Books & Culture, May/June 2008

Managing Pluralism, Indian-style
Lessons for the 21st century.
by Chandra Mallampalli

"Girls, when I was growing up, my parents used to say to me, 'Tom, finish your dinner—people in China and India are starving.' My advice to you is: Girls, finish your homework—people in China and India are starving for your jobs."—Thomas Friedman, The World is Flat

Thomas Friedman's admonition to his daughters shows how distant lands are being re-packaged to Americans in the 21st century.
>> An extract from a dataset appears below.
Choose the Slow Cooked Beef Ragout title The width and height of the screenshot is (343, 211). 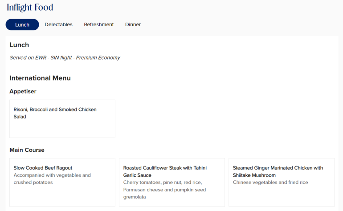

In The World is Flat, the New York Times columnist describes a leveling of the economic playing field, where members of previously poor or stagnant economies are gaining greater access to global wealth through the power of information. India factors prominently in the flattening process, not least because its growing middle class ranks high in math and computer skills and fluency in English. But outsourced jobs and call centers are not the only images tied to the new India. In The Clash Within, Chicago ethicist Martha Nussbaum details how hypermasculine Hindu militants raped Muslim women and destroyed Muslim shops in their genocidal fury in the western state of Gujarat in 2002, threatening India's sixty-year-old democracy. The key to this democracy, according to Harvard economist and Nobel laureate Amartya Sen, is its ancient tradition of argument and reasoned debate. In The Argumentative Indian, Sen claims that Westerners have failed to appreciate this Asian tradition of public reason due to a preoccupation with falsely exotic notions of the East.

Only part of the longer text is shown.